Given current speculation on tax reform in the U.S., analysts predict that with all other factors unchanged Apple will see a negative impact on its cash hoard because of a repatriation tax, and an increase on taxes paid to import manufactured goods from China, but an overall slight uptick on earnings per share as a result of all factors.




The biggest impact to Apple from proposed tax reform would likely be taxation on imported goods. The proposal as it stands suggests no deduction for imported goods such as the iPhone, and no taxes paid on exported goods.

Apple's product line, including the iPhone, is manufactured overseas, and will be subject to the removal of the deduction. Analytical firm UBS predicts that just based on this, the company will take a $0.22 hit on earnings per share.

For a grossly simplified example of the tax reform on manufactured goods, assuming Apple has one phone priced at $700, the taxable income on the phone in the US is $280 because of production cost deductions and other factors generating $98 in tax for the U.S. at present rates.

Apple's expected overall tax rate is expected to fall to 20% versus the current 35% as a result of the "blueprint."

So, after reform, If the phone were manufactured in the US, the taxable income remains the same at $280, but the lower effective tax rate drops the owed taxes to $56. If the iPhone continues to be manufactured in China, the entire $700 is taxable, but at the lower 20%, ending up in an effective tax on the phone of $140.

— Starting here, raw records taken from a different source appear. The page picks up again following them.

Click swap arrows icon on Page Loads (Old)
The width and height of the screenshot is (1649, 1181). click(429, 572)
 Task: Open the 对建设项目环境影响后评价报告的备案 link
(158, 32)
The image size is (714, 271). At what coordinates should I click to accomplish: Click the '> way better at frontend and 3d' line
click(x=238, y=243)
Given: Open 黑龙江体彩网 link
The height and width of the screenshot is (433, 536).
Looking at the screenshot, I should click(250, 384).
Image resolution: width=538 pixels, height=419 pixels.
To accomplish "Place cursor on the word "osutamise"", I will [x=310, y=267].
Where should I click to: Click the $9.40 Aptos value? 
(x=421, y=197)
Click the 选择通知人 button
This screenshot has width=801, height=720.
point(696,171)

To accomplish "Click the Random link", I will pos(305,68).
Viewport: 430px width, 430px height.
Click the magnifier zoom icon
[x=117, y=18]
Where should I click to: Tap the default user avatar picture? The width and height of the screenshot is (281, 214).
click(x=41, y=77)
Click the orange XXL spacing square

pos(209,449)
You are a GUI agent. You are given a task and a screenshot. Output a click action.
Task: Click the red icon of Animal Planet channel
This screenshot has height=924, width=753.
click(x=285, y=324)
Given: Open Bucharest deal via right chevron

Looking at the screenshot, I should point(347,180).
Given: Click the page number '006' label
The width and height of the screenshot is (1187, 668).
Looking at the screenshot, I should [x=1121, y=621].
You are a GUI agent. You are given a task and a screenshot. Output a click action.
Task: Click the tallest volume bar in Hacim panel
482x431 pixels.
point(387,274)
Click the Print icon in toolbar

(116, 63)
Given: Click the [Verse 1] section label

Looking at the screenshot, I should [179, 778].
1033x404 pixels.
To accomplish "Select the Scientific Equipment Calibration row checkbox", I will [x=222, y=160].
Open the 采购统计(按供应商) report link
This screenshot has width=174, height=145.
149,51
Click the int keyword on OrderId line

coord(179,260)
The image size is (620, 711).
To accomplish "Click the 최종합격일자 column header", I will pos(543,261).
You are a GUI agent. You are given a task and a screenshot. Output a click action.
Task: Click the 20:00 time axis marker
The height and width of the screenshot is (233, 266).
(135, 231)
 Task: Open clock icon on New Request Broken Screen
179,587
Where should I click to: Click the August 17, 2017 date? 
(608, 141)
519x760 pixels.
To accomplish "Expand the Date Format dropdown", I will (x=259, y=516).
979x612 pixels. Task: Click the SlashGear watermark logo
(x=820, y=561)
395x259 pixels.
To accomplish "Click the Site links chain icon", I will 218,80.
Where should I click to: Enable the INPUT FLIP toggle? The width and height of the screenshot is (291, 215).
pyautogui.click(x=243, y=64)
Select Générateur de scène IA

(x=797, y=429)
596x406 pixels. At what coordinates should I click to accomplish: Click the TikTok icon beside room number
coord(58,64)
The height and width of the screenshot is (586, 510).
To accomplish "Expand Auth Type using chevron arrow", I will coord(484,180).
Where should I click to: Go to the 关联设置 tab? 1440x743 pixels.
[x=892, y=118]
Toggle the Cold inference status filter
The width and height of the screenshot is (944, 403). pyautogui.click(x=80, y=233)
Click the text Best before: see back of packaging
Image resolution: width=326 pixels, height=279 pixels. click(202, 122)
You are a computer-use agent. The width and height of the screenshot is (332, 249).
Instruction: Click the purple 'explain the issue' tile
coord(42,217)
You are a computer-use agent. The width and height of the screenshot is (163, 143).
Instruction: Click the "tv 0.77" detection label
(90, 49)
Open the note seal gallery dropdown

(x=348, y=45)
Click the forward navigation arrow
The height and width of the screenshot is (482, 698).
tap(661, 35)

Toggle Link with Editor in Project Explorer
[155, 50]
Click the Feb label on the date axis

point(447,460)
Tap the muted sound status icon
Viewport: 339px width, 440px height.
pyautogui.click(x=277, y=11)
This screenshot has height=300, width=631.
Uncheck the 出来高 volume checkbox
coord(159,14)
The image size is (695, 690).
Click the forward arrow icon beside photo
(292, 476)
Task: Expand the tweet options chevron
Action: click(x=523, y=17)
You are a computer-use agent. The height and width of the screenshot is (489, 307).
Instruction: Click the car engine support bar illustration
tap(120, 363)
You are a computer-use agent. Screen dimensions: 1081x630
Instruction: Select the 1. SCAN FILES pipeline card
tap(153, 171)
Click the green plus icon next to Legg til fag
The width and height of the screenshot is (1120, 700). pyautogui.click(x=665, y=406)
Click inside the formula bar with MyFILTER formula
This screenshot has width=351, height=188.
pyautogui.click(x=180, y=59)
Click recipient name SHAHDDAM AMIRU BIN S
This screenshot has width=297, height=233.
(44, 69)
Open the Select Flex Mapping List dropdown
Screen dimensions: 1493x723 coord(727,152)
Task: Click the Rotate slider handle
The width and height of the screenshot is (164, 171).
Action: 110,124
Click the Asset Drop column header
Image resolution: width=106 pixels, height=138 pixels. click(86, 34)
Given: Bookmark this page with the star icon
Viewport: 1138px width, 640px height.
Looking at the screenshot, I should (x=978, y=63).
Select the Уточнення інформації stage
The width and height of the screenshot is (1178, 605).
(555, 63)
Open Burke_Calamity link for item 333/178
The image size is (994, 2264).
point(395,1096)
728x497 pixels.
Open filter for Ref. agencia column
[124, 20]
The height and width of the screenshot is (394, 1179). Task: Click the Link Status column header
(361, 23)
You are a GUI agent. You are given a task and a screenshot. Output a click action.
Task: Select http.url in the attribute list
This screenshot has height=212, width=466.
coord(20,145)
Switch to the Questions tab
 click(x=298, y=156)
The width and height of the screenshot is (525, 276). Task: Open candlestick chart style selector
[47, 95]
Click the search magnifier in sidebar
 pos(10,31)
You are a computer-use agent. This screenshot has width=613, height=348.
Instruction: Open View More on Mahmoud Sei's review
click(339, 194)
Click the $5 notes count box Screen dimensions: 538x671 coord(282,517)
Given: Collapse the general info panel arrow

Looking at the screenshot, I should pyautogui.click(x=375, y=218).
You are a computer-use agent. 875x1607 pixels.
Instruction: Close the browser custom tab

Regardless of the source of the cost increase, be it the expense of moving manufacture of the iPhone to the U.S. or keeping production overseas, any cost increase would likely be applied to consumers.

Impacts from overseas cash



A proposed repatriation tax of 8.75 percent will cause a slight hit on cash on hand on the books.

However, the positive impact on earnings per share based on deferred tax liability on the overseas cash no longer making as much of an impact on Apple's earnings is expected to drive Apple's earnings per share up, offsetting the complex import tax situation.

Other considerations impacting Apple



Wholesale tax changes will have a much larger financial impact outside of Apple globally, which will reverberate back to the company. It is unclear what the wide application of what is effectively a higher tax rate to the U.S. on imported goods will have globally, which will alter the dollar's exchange rate, and the currency exchange headwinds that Apple frequently talks about during quarterly earnings calls.

Additionally, under the proposal, Apple would be able to deduct U.S. investments in part more than the current code allows, such as the Apple Campus currently under construction. Also deductible will be the cost of building-out Apple-owned construction facilities, should it choose to do so.

The tax reform proposal, entitled "A Better Way" was published at the height of the election process on June 24, 2016. It promises simplification of the tax code, and a broadening of the taxable base, alongside a reduction in effective tax rates overall.

No bill has been written, nor proposed at this time. Specific figures and any benefits spelled out by the plan are expected to change.

China has threatened that a trade war against the country will result in more harm to the U.S., with a state-run paper threatening that the government will take "countermeasures" against Apple and the automotive industry if an economic conflict comes to pass.